Im Auftrag des Bundesministeriums für Verkehr untersuchte das Bundesamt für Güterverkehr den noch jungen deutschen Fernbus-Markt, der seit Anfang des Jahres 2013 liberalisiert ist und in den vergangenen zwei Jahren ein enormes Wachstum verzeichnen konnte. Rund 240 Linien und mehr als 7.000 Fahrten pro Woche stehen Fahrgästen aktuell zur Verfügung. Dabei prognostiziert die Studie des BAG allerdings, dass der Netzausbau innerhalb der nächsten ein bis zwei Jahre sein finales Stadium erreichen wird. Statt mit neuen Linien an den Start zu gehen, fokussieren sich die Anbieter bereits jetzt darauf, Nacht- und Expresslinien auf vielbefahrenen Strecken zu eröffnen. Auch das Ausland wird für deutsche Fernbus-Anbieter immer attraktiver, weshalb mehr Verbindungen in internationale Metropolen wie etwa Amsterdam, Budapest und Prag auf dem Plan stehen. So sind vor allem die neu zusammengeschlossenen Konkurrenten MeinFernbus und FlixBus dabei, mit dem Fernbus ein europaweites Netz zu schaffen.
Ein zentraler Aspekt der Studie war es, ein detailliertes Bild des typischen Fernbus-Reisenden zu zeichnen: In der Regel nutzen den Fernbus vor allem Fahrgäste unter 35 Jahren, die gerne günstig verreisen. Der klassische Kunde ist allein unterwegs und mehrheitlich weiblich. Abgesehen von Studenten können sich auch viele Senioren mit dem neuen Verkehrsangebot anfreunden. Hier zeichnet sich allerdings ab, dass bestimmte Busunternehmen bei Best-Agern beliebter sind als andere, obwohl Fernbus-Kunden im Allgemeinen nur selten markentreu sind und für jede Reise dasselbe Unternehmen nutzen. Während die Kundengruppe über 65 Jahren in den Bussen von MeinFernbus lediglich 5 Prozent stellt, macht sie bei ADAC Postbus mit 18 Prozent mehr als den dreifachen Anteil aus.

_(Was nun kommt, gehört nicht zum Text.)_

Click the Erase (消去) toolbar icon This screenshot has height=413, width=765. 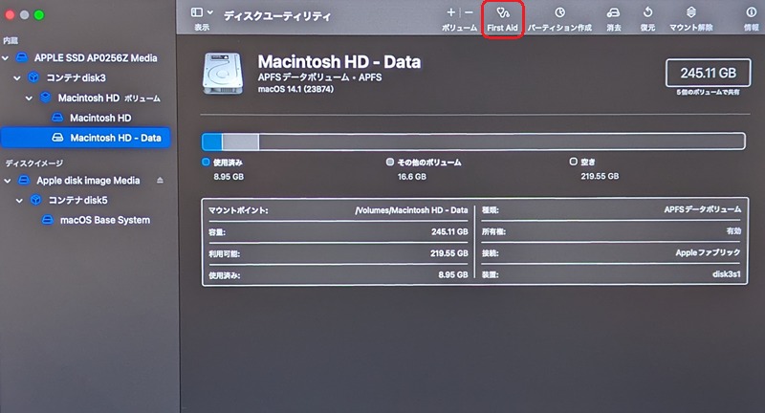613,18
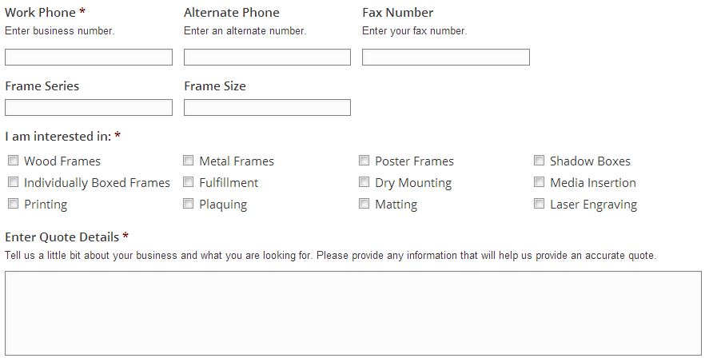Click the Frame Size text field

pos(267,107)
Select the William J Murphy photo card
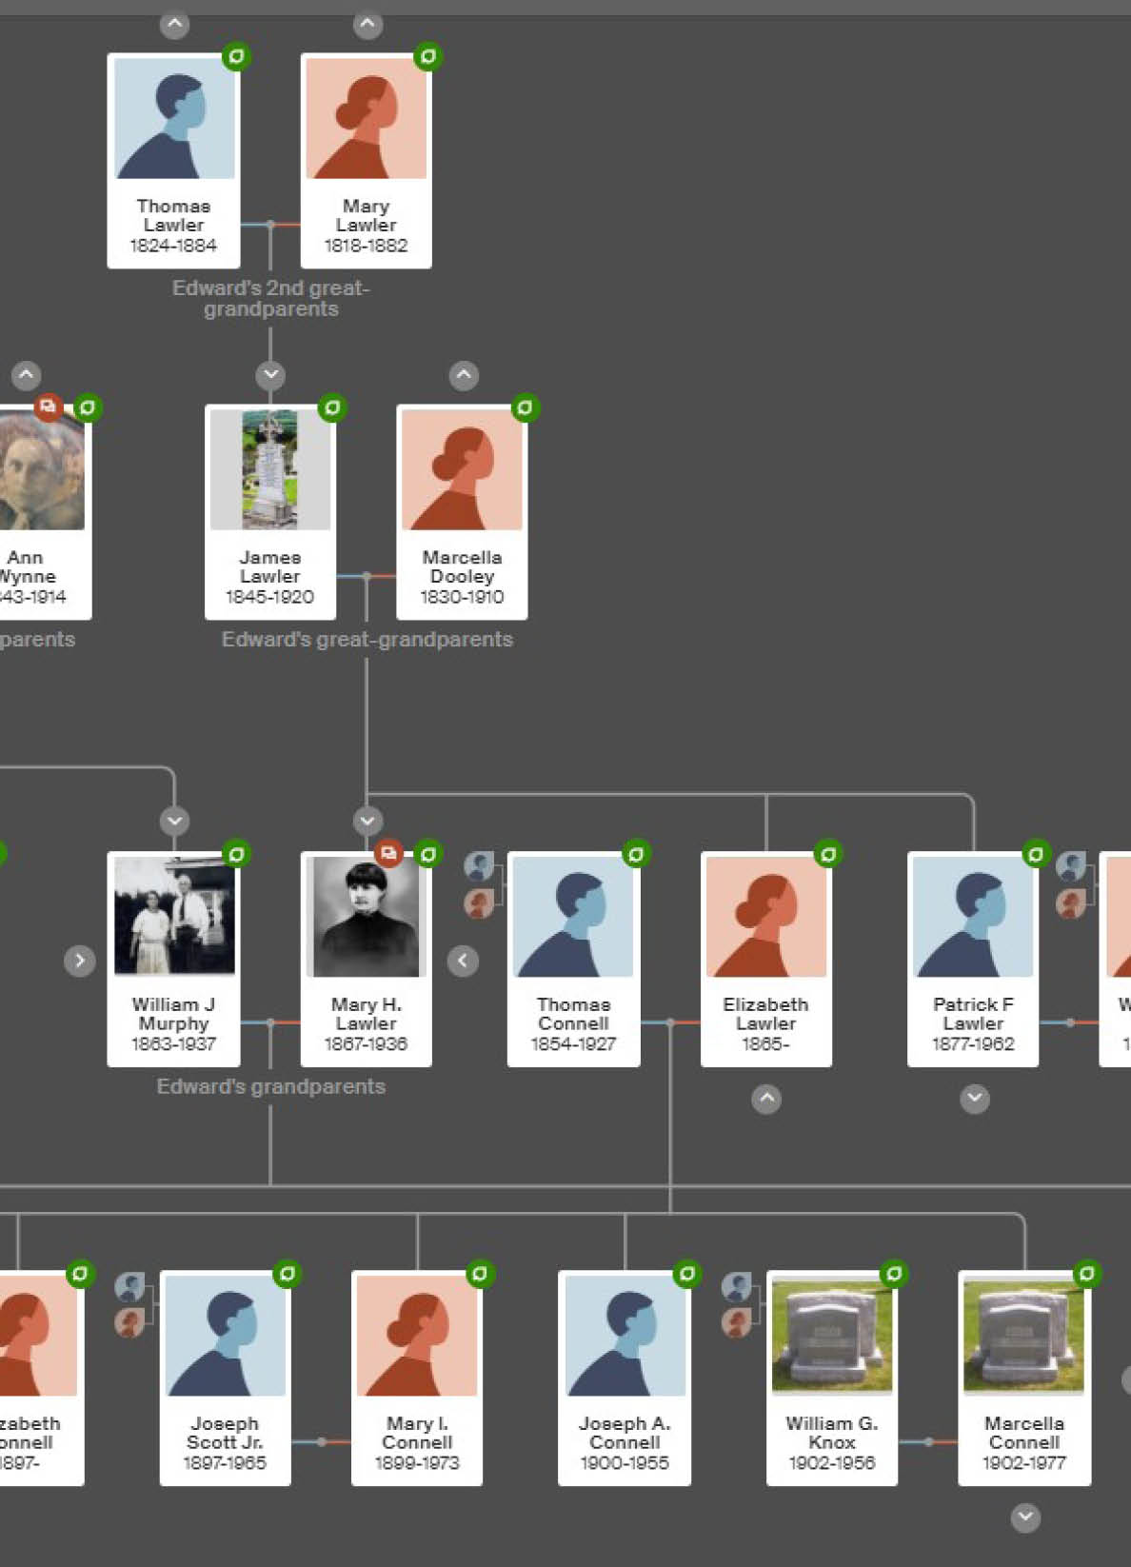Image resolution: width=1131 pixels, height=1567 pixels. 173,959
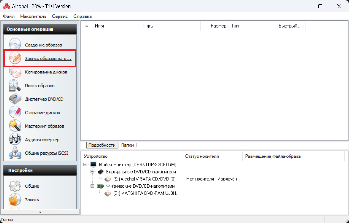The width and height of the screenshot is (349, 223).
Task: Open Запись образов на диск wizard
Action: [x=48, y=59]
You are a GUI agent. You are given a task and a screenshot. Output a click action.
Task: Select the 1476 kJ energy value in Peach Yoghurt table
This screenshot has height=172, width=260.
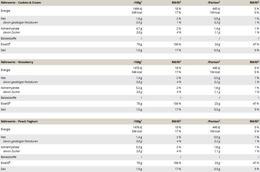138,127
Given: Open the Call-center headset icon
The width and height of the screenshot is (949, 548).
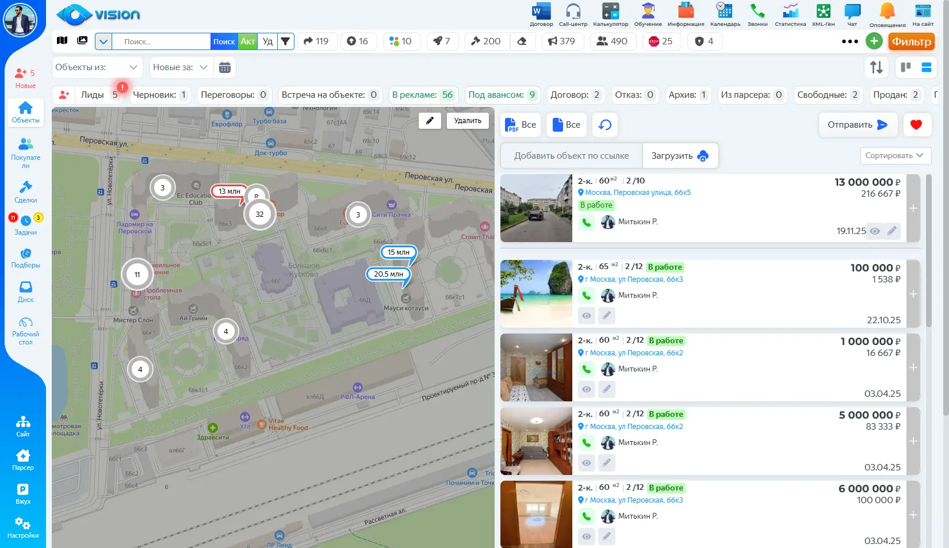Looking at the screenshot, I should click(x=573, y=12).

Ein Grund dafür könnte sein, dass Start-Ups wie MeinFernbus und FlixBus unter Senioren weniger bekannt sind als etwa ADAC Postbus, bei dem es sich um den Zusammenschluss zweier traditioneller deutscher Marken, dem Automobilclub ADAC und der Deutschen Post, handelt. Eine Erhebung des Fernbus-Anbieters MeinFernbus analysiert unterdessen den Reisezweck: Rund 63 Prozent der Fahrgäste besuchen mit dem Fernbus Freunde und Verwandte, 23 Prozent haben touristische Regionen zum Ziel und je sieben Prozent sind dienstlich unterwegs oder nutzen den Fernbus als Wochenendpendler. Betrachtet man die Kriterien, wonach eine Fernbus-Reise ausgewählt wird, gilt der Preis nach wie vor als wichtigster Faktor.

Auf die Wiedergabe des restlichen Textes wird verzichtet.